In 2010, the agency had 5,221 employees — by 2017, that number had dropped to 1,582 (though a number of those employees were transferred to the North Carolina Department of Natural Resources when it was created as a standalone agency in 2013). Cooper has asked for money to hire more inspectors for the department, but faces an uphill battle in the legislature.
“When you hamper the agency’s ability to protect the public and the environment, but also hamper the agency’s ability to provide permits and technical assistance to the business community, you really have cut your nose off to spite your face,” Regan said.
For now, Regan said, his goal is to empower DEQ’s existing employees to carry out their work free from political interference. He also wants to redirect the agency’s focus to environmental protection for all North Carolinians, including communities of color or low-income communities typically left out of the environmental planning process.
“We did not lead with politics,” Regan said. “We are leading with science and we are leading with transparency and we are leading with public engagement.”
One way Regan and Cooper have already tried to affect change is through the creation of an Environmental Justice and Equity Advisory Board, which will advise DEQ on issues related to environmental justice. The board, which was created in early May, is comprised of 16 environmental justice and public health experts from across the state, and is required by charter to represent a range of professions (at least one member to have a doctorate in either economy, public health, sociology, or environmental science) and ethnicities (two members must be Native American tribal representatives).
“I think the current secretary of the environment has done an outstanding job of building relationships,” Sierra Club’s Diggins said. “DEQ has been vastly better about reaching out and consulting with groups, and they are making a clear effort to consult with groups that are not often heard.”
A long road to redemption
A few weeks ago, Amy Brown finally received notice that her home had been hooked up to a municipal water source, ostensibly signaling an end to the experience she describes simply as a “nightmare.”
But Brown cautions against assuming the state’s environmental problems are solved.
“Our problems go far beyond just contaminated water,” she said. “A water line did not fix all of our problems.”
Beyond coal ash, North Carolina faces a host of pressing environmental concerns.
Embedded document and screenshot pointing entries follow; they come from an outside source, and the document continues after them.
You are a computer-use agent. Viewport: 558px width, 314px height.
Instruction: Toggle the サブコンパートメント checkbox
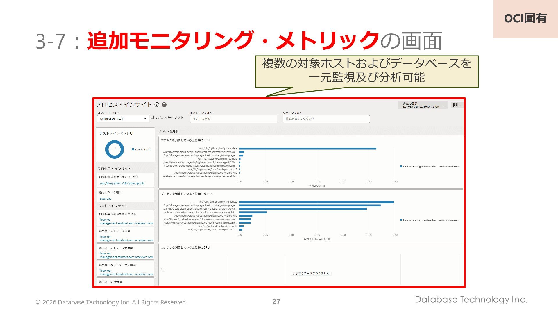[152, 117]
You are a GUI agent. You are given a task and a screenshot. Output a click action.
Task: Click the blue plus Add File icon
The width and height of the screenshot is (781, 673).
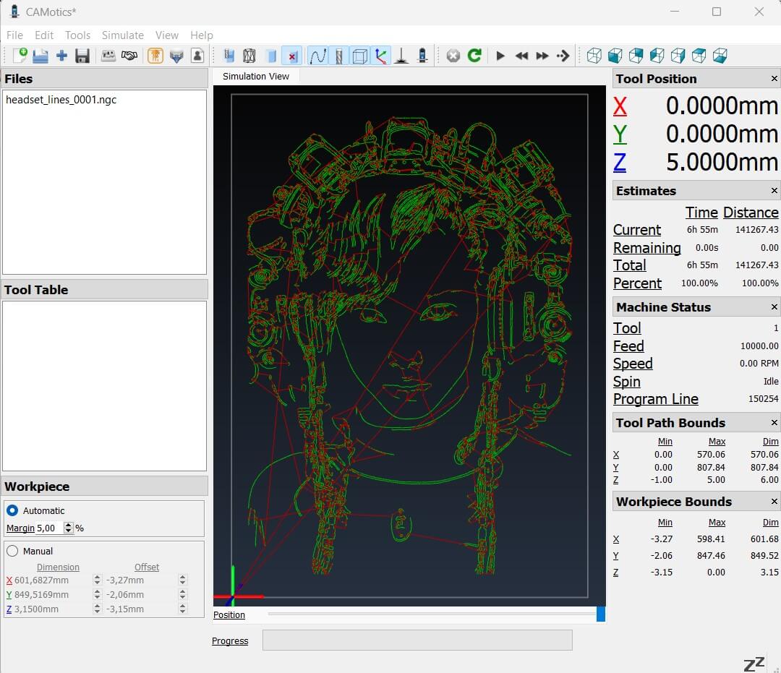tap(61, 56)
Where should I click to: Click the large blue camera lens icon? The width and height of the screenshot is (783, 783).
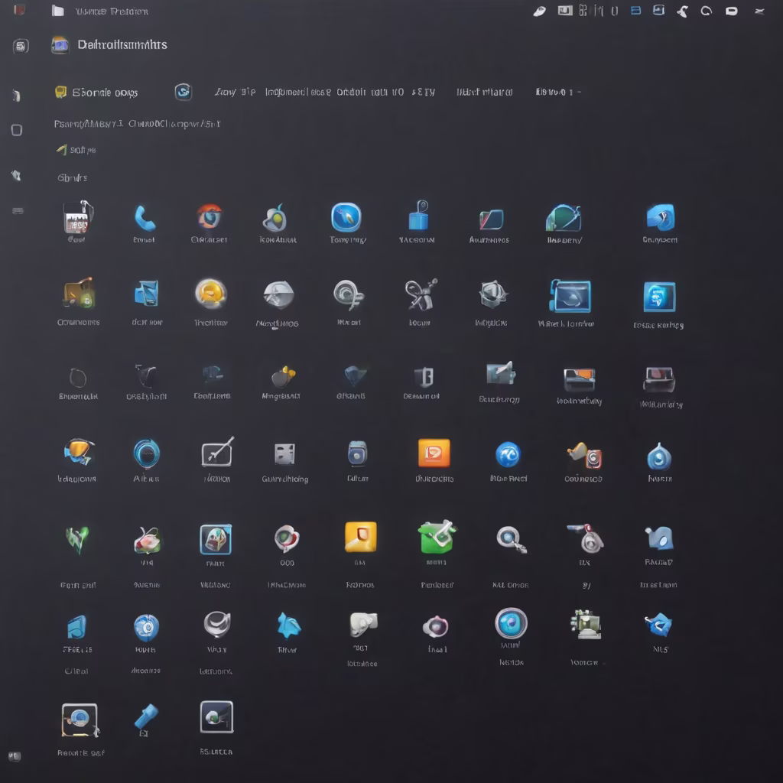[x=511, y=623]
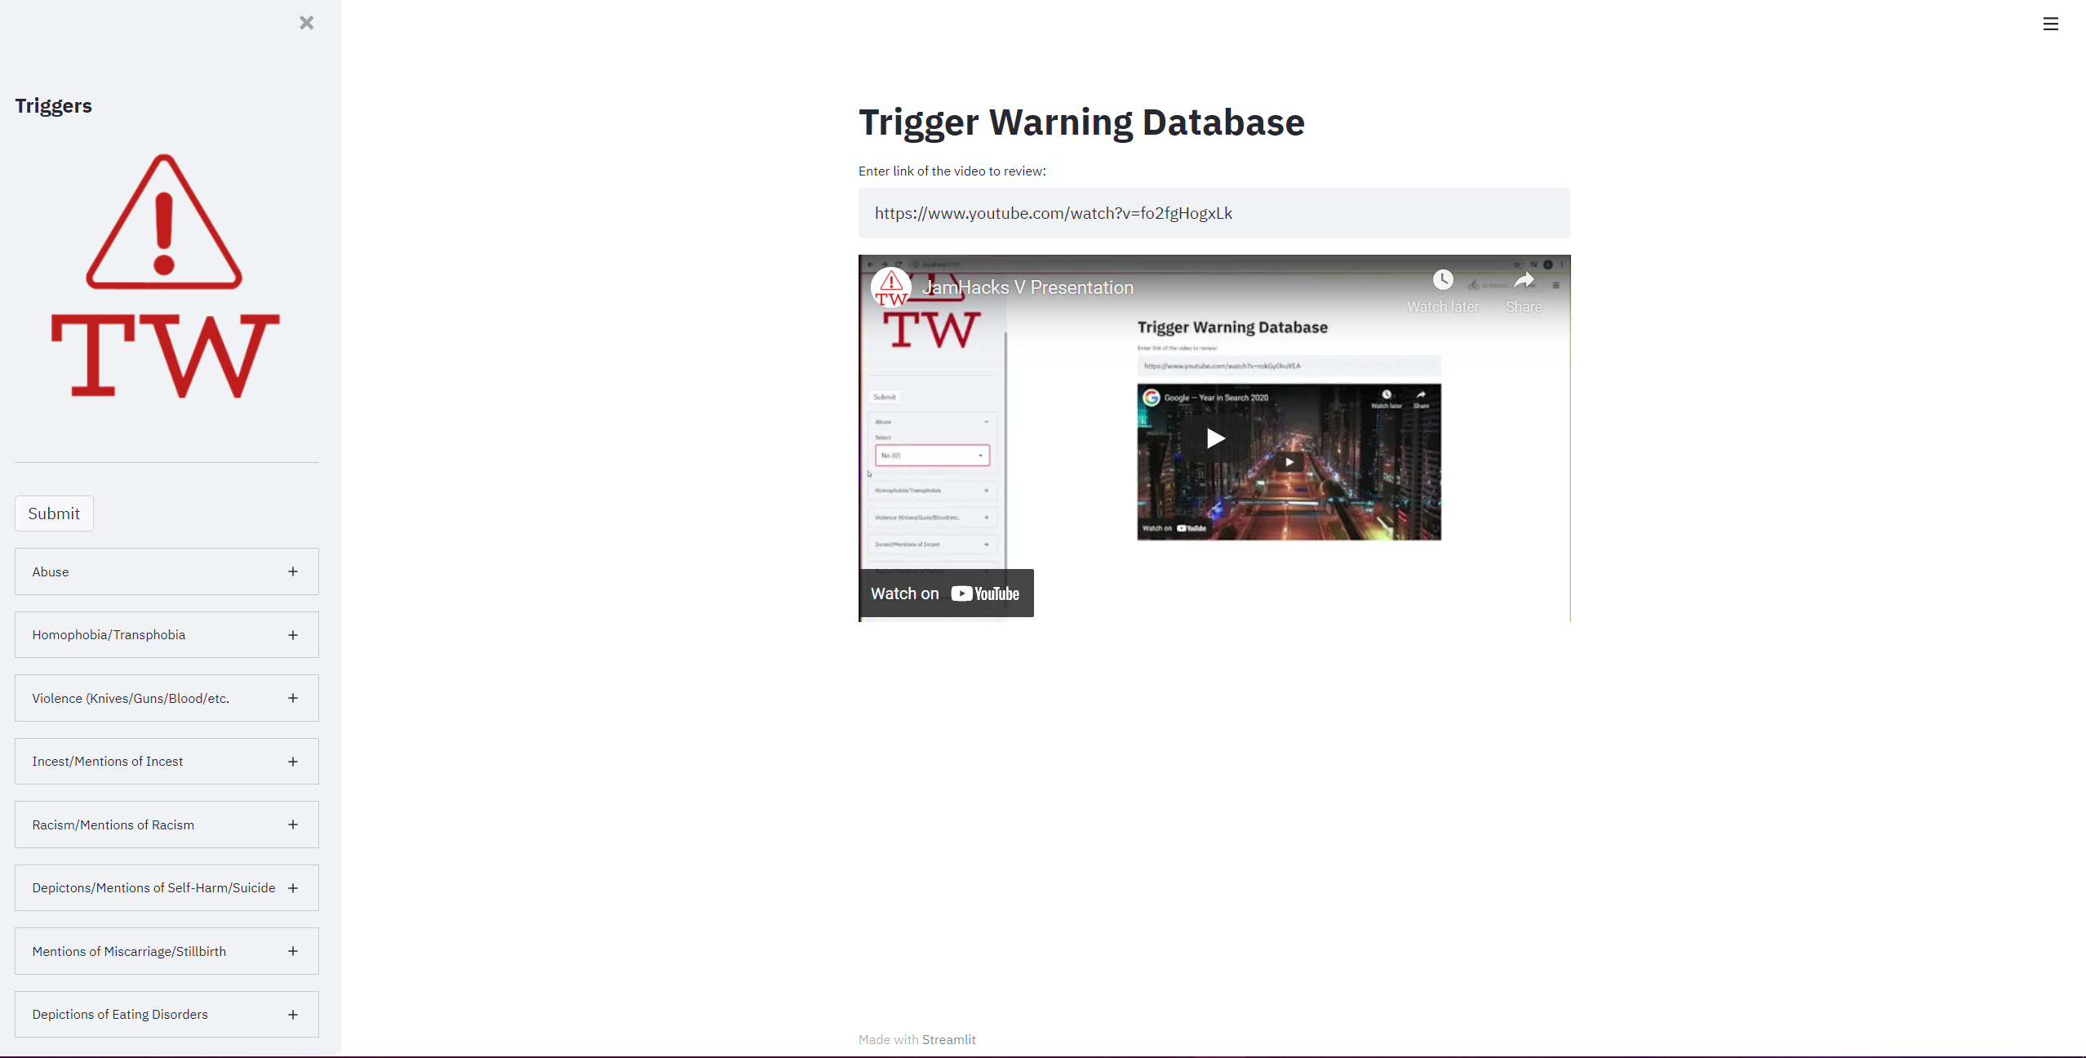Close the sidebar with the X icon
Viewport: 2086px width, 1058px height.
pos(306,23)
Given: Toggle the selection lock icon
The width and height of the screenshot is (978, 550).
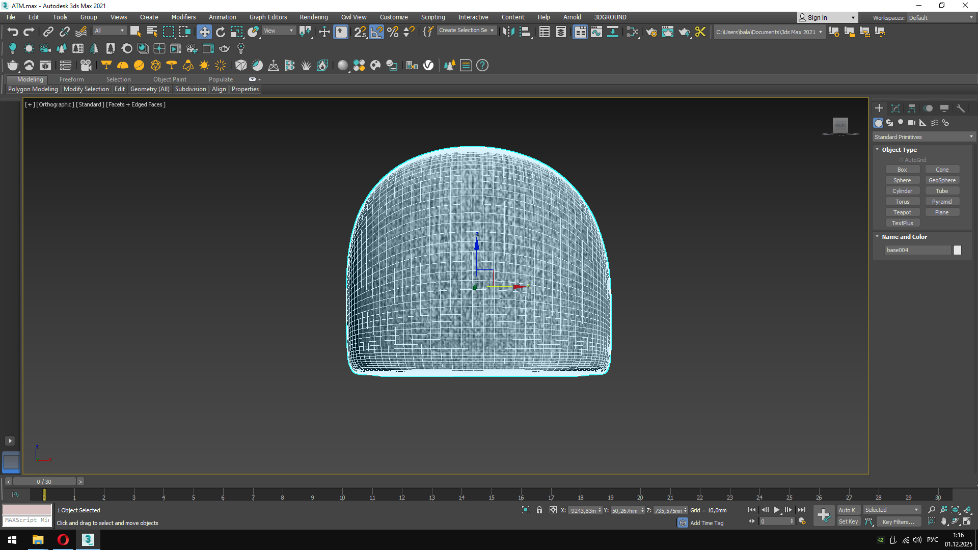Looking at the screenshot, I should (539, 510).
The state is one of the nation’s largest producers of pork, and industrial hog farms — often situated near low-income communities of color — are allowed to store millions of tons of manure in open-air, unlined pits euphemistically referred to as “lagoons.”
In early May, four years after residents filed a complaint with the state DEQ over the permitting of these hog facilities, they finally reached a settlement with the agency. But 160,000 North Carolinians still live within a half-mile of a pig or poultry farm, and budget cuts mean those operations often aren’t inspected as frequently as some residents and environmental groups would like. Manure is also still being stored in open-air, unlined pits, meaning concerns about groundwater pollution persist.
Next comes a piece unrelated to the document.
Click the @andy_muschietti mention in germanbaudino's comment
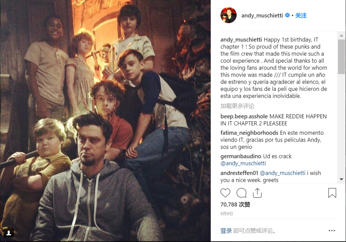The height and width of the screenshot is (242, 346). (x=243, y=163)

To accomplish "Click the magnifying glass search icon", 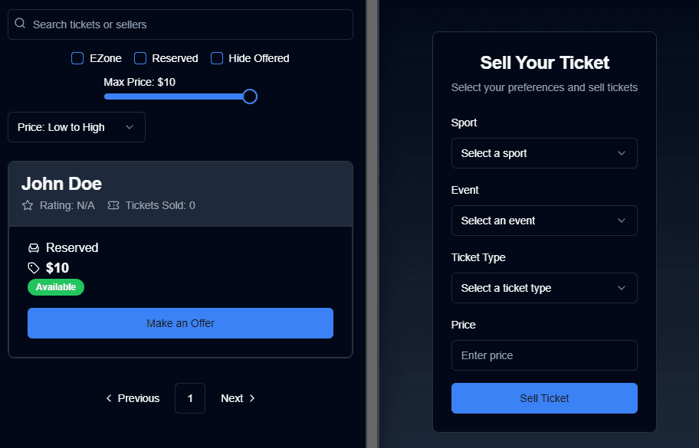I will pyautogui.click(x=20, y=23).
The state is also starting to grapple with GenX contamination, which — along with its precursor, perfluorooctanoic acid — has been discharged into the Cape Fear River in the eastern part of the state for decades by industrial producers like DuPont. GenX, a chemical used in the production of common household products like nonstick cookware, has been linked to an increased cancer risk in animals.
Brown hopes the Cooper administration will make good on its promises to address these issues. But she also wants people around the country to see North Carolina as a warning of what can happen when states prioritize the interests of industry over the concerns of the public.
“My hope is that other states will learn from our situation, and take time to read and learn what went on in North Carolina,” Brown said. “If it happened to us, it can most certainly happen to you.”